• [PROVIDED RECORDS]

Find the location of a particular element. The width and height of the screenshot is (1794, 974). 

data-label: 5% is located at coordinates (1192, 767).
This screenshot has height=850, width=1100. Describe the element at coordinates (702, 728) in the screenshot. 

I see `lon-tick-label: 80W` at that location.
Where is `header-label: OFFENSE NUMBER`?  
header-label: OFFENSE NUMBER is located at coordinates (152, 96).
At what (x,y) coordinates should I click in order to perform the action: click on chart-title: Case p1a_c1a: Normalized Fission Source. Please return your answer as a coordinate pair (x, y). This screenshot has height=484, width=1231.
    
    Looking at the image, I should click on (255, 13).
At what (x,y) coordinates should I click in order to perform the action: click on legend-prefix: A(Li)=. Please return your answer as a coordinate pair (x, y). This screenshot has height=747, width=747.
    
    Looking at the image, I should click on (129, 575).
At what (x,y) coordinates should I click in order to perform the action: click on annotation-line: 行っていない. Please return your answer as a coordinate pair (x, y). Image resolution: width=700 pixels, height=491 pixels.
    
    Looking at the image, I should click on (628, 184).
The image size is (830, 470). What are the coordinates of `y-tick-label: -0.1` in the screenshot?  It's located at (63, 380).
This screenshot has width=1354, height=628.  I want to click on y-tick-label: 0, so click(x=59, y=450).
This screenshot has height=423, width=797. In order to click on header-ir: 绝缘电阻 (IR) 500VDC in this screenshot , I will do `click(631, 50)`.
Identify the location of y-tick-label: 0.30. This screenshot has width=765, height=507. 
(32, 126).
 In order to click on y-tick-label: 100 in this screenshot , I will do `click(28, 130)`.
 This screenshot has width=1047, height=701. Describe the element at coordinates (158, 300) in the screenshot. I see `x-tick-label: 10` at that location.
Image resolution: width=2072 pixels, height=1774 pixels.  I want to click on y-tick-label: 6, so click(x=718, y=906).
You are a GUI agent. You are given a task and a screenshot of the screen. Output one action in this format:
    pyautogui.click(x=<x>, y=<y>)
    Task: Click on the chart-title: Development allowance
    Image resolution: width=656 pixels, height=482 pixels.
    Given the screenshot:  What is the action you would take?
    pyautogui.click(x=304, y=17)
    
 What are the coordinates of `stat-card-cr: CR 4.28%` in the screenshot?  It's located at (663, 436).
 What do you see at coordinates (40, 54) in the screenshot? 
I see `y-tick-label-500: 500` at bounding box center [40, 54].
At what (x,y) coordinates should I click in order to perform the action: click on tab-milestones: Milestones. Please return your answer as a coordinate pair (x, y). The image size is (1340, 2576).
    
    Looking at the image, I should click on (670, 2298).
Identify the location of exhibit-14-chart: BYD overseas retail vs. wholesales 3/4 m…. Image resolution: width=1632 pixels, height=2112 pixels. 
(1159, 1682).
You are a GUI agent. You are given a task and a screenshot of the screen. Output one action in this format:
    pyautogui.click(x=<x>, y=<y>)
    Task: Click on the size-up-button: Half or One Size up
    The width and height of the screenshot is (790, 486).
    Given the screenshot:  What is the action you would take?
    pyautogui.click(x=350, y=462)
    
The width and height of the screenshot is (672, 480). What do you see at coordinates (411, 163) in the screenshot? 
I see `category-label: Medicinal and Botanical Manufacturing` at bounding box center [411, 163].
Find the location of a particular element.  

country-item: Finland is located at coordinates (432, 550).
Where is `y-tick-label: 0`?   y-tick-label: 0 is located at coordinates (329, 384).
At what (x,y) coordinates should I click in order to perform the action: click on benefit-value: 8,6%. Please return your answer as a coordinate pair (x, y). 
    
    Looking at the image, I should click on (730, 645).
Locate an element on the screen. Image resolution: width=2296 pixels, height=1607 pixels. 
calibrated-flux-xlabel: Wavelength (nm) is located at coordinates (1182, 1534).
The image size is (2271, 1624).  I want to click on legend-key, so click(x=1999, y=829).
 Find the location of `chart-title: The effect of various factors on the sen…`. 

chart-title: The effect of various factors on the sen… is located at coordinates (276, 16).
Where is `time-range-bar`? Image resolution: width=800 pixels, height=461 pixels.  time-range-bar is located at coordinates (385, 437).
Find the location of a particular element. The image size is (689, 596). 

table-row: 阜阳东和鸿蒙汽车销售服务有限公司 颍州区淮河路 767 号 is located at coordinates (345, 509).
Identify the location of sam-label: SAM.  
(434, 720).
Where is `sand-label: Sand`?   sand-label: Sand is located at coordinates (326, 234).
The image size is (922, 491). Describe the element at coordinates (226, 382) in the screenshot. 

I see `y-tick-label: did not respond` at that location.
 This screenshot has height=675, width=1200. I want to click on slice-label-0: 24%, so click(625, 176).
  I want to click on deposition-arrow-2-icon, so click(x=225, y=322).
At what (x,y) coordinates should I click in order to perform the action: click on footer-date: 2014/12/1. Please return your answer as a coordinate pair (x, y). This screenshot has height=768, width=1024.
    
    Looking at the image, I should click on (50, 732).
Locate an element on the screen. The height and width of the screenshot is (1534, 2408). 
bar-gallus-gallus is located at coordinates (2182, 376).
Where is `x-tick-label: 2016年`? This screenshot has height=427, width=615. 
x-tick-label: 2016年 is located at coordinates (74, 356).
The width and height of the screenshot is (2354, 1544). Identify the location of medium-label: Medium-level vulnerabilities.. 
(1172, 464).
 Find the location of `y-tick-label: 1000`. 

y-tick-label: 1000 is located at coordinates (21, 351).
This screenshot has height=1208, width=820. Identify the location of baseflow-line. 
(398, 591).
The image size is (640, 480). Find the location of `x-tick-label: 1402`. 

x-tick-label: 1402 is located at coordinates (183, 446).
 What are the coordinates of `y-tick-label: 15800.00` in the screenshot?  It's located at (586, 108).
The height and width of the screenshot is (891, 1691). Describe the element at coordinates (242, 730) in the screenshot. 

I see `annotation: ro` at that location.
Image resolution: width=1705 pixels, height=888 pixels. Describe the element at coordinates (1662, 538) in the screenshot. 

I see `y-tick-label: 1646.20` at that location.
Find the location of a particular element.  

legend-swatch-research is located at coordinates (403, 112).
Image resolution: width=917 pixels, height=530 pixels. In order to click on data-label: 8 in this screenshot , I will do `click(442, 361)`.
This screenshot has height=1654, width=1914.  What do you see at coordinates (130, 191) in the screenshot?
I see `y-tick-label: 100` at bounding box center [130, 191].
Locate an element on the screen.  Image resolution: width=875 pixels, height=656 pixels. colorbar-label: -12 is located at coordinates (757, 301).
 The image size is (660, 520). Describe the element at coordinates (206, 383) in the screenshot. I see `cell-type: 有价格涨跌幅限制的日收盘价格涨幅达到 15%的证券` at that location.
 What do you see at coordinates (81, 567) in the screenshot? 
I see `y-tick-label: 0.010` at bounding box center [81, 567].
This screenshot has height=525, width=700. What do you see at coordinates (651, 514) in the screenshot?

• [WHAT NEEDS TO BE DONE]
Lay out the part of the data that opens with the line containing "has height=427, width=615." and closes with the line containing "center [130, 191]." as a Markdown table. Use a column headed Item for the row number and a column headed Entry for the line, and skip blank lines.

• [ANSWER BOX]
| Item | Entry |
|---|---|
| 1 | Where is `x-tick-label: 2016年`? This screenshot has height=427, width=615.  |
| 2 | x-tick-label: 2016年 is located at coordinates (74, 356). |
| 3 | The width and height of the screenshot is (2354, 1544). Identify the location of medium-label: Medium-level vulnerabilities..  |
| 4 | (1172, 464). |
| 5 |  Find the location of `y-tick-label: 1000`.  |
| 6 | y-tick-label: 1000 is located at coordinates (21, 351). |
| 7 | This screenshot has height=1208, width=820. Identify the location of baseflow-line.  |
| 8 | (398, 591). |
| 9 | The image size is (640, 480). Find the location of `x-tick-label: 1402`.  |
| 10 | x-tick-label: 1402 is located at coordinates (183, 446). |
| 11 |  What are the coordinates of `y-tick-label: 15800.00` in the screenshot?  It's located at (586, 108). |
| 12 | The height and width of the screenshot is (891, 1691). Describe the element at coordinates (242, 730) in the screenshot.  |
| 13 | I see `annotation: ro` at that location. |
| 14 | Image resolution: width=1705 pixels, height=888 pixels. Describe the element at coordinates (1662, 538) in the screenshot.  |
| 15 | I see `y-tick-label: 1646.20` at that location. |
| 16 | Find the location of a particular element.   |
| 17 | legend-swatch-research is located at coordinates (403, 112). |
| 18 | Image resolution: width=917 pixels, height=530 pixels. In order to click on data-label: 8 in this screenshot , I will do `click(442, 361)`. |
| 19 | This screenshot has height=1654, width=1914.  What do you see at coordinates (130, 191) in the screenshot? |
| 20 | I see `y-tick-label: 100` at bounding box center [130, 191]. |